Two more sleeps. Then comes expansion. Soon, the Seattle Kraken will have an organizational depth chart that will chart the course of the league’s 32nd franchise.
It’s unlikely the Kraken will challenge the Golden Knights inaugural season that was like something out of a movie–51 wins, 109 points, a division title and a trip to the Stanley Cup Final. Like Vegas, reports are that Seattle GM, Ron Francis has set the price “exorbitantly” high for teams facing expansion crunch.
The Devils won’t be one of those teams, having zero prohibitive clauses and no-brainer decisions on who should be protected in nearly every position. In 2017, they protected eight skaters and Cory Schneider in goal. Of those players just one–Damon Severson–remains on the roster, and is among the clear-cut Devils to be protected again before Saturday’s 3pm E.T. deadline to submit official protection lists.
Jonas Siegenthaler, who inked a two-year extension last week, will also be among the blue line members protected. The Swiss-born defenseman came over in a pre-trade deadline trade via the Capitals. There will be a judgement call to be made over a third defenseman in order to utilize a 7-3-1 protection option. P.K. Subban, who is the most expensive Devil with one season left at $9 million, may not be protected. And, Will Butcher, who has a year left on his deal at $3.733 million, is also very likely to be left exposed. Ty Smith might be the only other defenseman on the roster that’ll compete in the top-four, but is exempt. It’s extremely possible Colton White, the 24-year-old defenseman who has played 11 games since 2018-19, is protected and kept as a back-end depth option for next season–he signed a one-year, two-way contract on Wednesday.
Graves, 26, can be swapped out for White as the sure-fire third blueliner protected from expansion. In 149 games, he’s scored 46 points and has been touted as a defensively-reliable presence with puck-moving capabilities and strong skating.
Up front, the conundrum–which again on the scale of what some clubs are experiencing and have already done to combat (i.e. Minnesota) is quite minuscule.
Nico Hisher, Jesper Bratt, Pavel Zacha, Miles Wood, Yegor Sharangovich and Janne Kuokkanen are virtual locks to be part of GM Tom Fitzgerald’s protection lists. Jack Hughes is exempt, in case that wasn’t already clear by his absence above. Still, that’s six. There’s one up-in-the-air question at forward.
Perhaps Andreas Johnsson, who at 26 is the most senior rostered forward under contract, could be protected. He had an up-and-down season and was scratched at times, but there’s certainly a body of work that suggests he can rebound of a career-low season in nearly every category.

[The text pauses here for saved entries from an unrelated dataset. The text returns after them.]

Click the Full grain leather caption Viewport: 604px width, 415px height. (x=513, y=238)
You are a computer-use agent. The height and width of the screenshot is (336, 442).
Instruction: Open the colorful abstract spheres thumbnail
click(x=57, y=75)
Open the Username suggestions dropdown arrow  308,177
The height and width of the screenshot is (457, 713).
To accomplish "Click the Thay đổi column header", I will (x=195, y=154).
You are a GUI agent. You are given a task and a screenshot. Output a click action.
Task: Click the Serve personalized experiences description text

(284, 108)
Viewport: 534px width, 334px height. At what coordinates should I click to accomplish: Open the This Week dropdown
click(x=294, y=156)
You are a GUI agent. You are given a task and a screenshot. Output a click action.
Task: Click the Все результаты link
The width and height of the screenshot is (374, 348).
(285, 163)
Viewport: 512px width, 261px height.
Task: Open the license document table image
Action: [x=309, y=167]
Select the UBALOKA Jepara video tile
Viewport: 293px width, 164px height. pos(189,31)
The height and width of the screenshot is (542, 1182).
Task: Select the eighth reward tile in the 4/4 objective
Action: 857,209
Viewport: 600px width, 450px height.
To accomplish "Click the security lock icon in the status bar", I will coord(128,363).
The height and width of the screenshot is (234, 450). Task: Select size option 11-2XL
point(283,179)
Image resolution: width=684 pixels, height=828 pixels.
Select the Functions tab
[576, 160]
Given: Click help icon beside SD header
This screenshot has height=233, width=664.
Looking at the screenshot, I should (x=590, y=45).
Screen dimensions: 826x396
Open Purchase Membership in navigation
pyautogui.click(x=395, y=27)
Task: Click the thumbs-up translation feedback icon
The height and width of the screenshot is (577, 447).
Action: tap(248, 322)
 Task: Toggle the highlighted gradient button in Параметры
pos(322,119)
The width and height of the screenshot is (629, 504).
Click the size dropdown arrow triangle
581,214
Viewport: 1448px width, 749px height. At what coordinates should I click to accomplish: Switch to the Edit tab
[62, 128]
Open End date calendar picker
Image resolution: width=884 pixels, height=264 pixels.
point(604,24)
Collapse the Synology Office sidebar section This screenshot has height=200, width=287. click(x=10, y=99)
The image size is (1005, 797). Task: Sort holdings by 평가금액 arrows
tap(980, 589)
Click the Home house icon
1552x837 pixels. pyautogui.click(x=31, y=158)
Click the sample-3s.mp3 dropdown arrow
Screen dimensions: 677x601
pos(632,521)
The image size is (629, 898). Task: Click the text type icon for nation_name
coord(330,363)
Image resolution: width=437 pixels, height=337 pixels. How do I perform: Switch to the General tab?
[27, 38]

Nick Merkley, who was limited to 27 games last season, showed moments of up-tempo play that seemed to compliment the mix of players, but he didn’t do a ton to stand out. He’s 24 and was lone part of the Taylor Hall trade with NHL experience. He’s played 31 games with the Devils since 2019-20, which is a small sample size but in the crunch of expansion, it might have to do. If it does, it’s likely that Merkley is left exposed.
Michael McLeod and Nathan Bastian are the last two candidates for potential protection. The pair of Mississauga Steelheads, who were selected by New Jersey in 2016 twelfth overall and 41st overall, respectively, are close friends and have been teammates at seemingly every step en route to the NHL. In 52 games, McLeod finally broke through, scoring 9 goals and 6 assists. Bastian saw action in 41 games and became a core part of the team’s bottom-six. McLeod is a restricted free agent without arbitration rights, which might give the edge to him. Bastian signed a two-year, two-way extension worth $825,000 per season, earlier this summer. He might compliment the overall team better.
It might be another tough call up front–but again, it’s not overall costly to the organization and especially by league comparisons.
Mackenzie Blackwood is the slam-dunk protected goaltender by New Jersey. Scott Wedgewood and Evan Cormier will be left exposed, but you’d have to think the Kraken look for help in net from another source.
Two more sleeps and other potential mayhem in-between. Side deals with Seattle and other moves between the 30 eligible clubs remain on-going. Fitzgerald has previously stated an interest in capitalizing on some of those opportunities should they present themselves–which could mean that third defenseman or seventh forward spot is utilized on a less-desirable option, but with compensation.